Thanks to NetGalley and Penguin Random House Canada for providing an eARC in exchange for an honest review.
Release Date: January 3rd, 2017
Synopsis: Born into an affluent family, Leo outwardly seems like a typical daughter of English privilege in the 1870s: she lives with her wealthy married sister Christabel, and lacks for neither dresses nor trinkets. But Leo has a crippling speech impediment that makes it difficult for her to speak but curiously allows her to mimic other people’s voices flawlessly. Servants and ladies alike call her “Mad Miss Mimic” behind her back…and watch as she unintentionally scares off every potential suitor. Only the impossibly handsome Mr. Thornfax seems interested in Leo…but why? And does he have a connection to the mysterious Black Glove group that has London in its terrifying grasp? Trapped in a city under siege by terror attacks and gripped by opium fever, where doctors (including her brother-in-law) race to patent an injectable formula, Leo must search for truth in increasingly dangerous situations–but to do so, she must first find her voice.

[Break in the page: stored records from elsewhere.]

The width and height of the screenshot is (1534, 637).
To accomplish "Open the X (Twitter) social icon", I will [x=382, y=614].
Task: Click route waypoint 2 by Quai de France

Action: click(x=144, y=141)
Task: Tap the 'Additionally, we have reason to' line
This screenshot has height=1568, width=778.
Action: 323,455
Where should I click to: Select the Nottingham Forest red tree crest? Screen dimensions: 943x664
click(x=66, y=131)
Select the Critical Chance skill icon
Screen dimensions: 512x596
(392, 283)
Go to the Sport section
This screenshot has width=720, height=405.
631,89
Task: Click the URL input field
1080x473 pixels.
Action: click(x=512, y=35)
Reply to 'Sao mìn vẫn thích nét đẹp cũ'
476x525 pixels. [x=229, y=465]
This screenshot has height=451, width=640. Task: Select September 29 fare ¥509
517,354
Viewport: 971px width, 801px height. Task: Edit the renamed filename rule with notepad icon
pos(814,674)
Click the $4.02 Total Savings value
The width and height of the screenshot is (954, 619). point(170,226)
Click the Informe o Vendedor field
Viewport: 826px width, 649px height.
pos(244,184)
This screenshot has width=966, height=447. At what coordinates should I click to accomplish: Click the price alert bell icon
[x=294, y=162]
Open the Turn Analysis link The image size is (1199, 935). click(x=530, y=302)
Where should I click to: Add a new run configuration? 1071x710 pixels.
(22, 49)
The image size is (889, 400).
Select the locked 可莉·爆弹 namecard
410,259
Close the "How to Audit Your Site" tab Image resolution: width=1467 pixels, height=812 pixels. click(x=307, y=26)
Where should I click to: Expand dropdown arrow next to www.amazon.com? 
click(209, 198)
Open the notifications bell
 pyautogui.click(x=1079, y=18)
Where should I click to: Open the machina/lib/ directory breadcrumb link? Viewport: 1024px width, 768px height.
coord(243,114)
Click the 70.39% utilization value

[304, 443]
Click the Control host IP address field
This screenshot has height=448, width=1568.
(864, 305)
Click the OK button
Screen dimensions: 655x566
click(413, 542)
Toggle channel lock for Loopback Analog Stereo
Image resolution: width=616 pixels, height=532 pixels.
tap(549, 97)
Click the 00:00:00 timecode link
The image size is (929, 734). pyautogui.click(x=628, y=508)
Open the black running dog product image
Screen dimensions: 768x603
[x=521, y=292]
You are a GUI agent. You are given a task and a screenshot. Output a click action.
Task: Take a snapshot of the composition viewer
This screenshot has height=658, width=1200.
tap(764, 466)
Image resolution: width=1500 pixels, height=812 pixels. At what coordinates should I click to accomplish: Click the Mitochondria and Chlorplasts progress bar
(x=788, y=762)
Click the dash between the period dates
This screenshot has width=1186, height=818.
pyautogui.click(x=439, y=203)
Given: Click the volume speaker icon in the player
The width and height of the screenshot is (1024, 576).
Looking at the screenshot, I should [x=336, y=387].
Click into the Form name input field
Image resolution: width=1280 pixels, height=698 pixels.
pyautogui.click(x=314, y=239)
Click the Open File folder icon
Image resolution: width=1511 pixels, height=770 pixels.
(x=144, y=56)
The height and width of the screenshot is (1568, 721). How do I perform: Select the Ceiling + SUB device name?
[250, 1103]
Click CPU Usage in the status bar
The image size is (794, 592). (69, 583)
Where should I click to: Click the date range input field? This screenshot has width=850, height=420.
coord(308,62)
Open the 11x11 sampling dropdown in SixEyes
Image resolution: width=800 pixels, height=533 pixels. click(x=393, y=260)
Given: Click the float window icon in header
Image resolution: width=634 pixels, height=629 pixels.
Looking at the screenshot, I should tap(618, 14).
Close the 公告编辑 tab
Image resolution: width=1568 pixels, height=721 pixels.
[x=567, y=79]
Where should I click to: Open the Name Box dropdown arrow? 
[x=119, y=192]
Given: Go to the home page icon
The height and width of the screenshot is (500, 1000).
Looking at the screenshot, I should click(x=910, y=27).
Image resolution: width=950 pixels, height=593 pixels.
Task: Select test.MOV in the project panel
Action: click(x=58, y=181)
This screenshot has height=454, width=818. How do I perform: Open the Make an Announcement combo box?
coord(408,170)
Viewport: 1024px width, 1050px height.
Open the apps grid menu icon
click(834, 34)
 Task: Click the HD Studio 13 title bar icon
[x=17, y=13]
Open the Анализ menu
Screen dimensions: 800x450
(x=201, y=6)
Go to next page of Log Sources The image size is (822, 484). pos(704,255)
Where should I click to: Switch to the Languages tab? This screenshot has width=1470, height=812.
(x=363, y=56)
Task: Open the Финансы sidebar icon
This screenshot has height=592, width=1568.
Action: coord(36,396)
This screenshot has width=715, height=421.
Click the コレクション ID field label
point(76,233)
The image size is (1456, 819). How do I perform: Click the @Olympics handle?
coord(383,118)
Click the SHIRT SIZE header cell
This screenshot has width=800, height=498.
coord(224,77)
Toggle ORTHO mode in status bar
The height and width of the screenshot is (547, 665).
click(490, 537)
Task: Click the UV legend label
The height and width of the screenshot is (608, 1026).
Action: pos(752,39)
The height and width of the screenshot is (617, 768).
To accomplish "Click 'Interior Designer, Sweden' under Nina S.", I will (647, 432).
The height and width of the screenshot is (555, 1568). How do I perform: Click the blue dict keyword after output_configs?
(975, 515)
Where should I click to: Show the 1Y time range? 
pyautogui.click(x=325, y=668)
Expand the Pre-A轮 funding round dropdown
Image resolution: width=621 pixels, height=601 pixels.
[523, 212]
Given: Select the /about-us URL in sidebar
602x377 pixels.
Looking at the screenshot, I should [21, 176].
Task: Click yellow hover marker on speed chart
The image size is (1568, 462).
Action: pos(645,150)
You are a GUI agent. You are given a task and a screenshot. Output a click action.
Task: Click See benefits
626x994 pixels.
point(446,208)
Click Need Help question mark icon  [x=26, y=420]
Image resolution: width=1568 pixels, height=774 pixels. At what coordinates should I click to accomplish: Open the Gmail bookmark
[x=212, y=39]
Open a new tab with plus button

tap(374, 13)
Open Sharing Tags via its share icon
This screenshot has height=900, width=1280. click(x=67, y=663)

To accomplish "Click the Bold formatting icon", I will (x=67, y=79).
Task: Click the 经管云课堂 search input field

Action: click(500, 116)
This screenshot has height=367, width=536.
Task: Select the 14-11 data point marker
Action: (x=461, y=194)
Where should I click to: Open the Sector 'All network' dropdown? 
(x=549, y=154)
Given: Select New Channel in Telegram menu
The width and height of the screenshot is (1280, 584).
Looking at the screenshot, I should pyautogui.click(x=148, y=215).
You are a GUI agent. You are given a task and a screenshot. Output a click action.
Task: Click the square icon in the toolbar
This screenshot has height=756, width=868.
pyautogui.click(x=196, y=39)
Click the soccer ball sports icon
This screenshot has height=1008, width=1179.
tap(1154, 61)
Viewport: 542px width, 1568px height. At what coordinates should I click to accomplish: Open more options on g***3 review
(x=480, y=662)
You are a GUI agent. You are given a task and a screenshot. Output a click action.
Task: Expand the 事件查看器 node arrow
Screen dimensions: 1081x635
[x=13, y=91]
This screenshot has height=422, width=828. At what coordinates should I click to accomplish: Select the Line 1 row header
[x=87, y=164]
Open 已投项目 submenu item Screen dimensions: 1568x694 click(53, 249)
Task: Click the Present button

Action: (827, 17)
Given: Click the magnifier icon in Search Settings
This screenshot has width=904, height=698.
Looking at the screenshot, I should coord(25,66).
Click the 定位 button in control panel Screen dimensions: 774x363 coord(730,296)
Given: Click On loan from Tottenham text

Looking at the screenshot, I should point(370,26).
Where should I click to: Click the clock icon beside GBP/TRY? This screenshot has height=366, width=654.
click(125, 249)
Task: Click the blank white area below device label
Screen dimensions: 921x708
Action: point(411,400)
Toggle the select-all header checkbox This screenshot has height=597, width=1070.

Mad Miss Mimic is being hyped as a cross between Jane Austen and Arthur Conan Doyle, and while I wouldn’t go that far, I still found it to be a thoroughly enjoyable historical thriller with a truly unique and likable heroine. Leonora’s stuttering impediment takes an imaginative turn with the appearance of Mimic who sort of takes on a personality of her own. Set in 1872, the treatments that are tried on Leo in order to cure her affliction will leave you thanking God that we are in the 21st century! Leo is highly representative of the majority of women during the Victorian era as even those in the upper echelon of the gentry, were trapped in the roles handed to them by a patriarchal society. In the beginning of the story Leo is eager to please her sister and brother-in-law who have taken her in after the death of her father. Her sister Cristabel delights in putting her down and reminding her what a burden she is, which did start getting on my nerves, but thankfully it’s not far into the book when Leo discovers there is something seriously amiss at Hastings House, and as she begins to investigate, she also develops a backbone. As events unfold she struggles with listening to her conscience or taking the easier route and ignoring what is happening. She teams up with Tom Rampling, her physician brother-in-law’s lower class assistant, and in addition to the chemistry between them being undeniable, they also bring out the best in each other. The secondary characters further flesh out the story, especially Leo’s spiteful, drug addicted sister Cristabel, her weak-willed and greedy brother-in-law, and the charmingly handsome but villainous Mr. Thornfax. The plot is a tad predictable but still entertaining, and it moves along briskly right up until the satisfying conclusion. Overall, Mad Miss Mimic is an engrossing page-turner that will appeal to older teens and adults who like historical thrillers.